▶

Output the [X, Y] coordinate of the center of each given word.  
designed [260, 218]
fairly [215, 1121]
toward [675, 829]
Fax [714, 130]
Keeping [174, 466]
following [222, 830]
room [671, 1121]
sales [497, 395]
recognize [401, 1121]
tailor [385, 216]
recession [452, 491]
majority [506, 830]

◀

> **Set task**:
Arrange every line of the items above as a Markdown table with the columns No. and Entry, numbering the rows in order and omitting blank lines.

> **Solution for this task**:
| No. | Entry |
|---|---|
| 1 | Output the [X, Y] coordinate of the center of each given word.   |
| 2 | designed [260, 218] |
| 3 | fairly [215, 1121] |
| 4 | toward [675, 829] |
| 5 | Fax [714, 130] |
| 6 | Keeping [174, 466] |
| 7 | following [222, 830] |
| 8 | room [671, 1121] |
| 9 | sales [497, 395] |
| 10 | recognize [401, 1121] |
| 11 | tailor [385, 216] |
| 12 | recession [452, 491] |
| 13 | majority [506, 830] |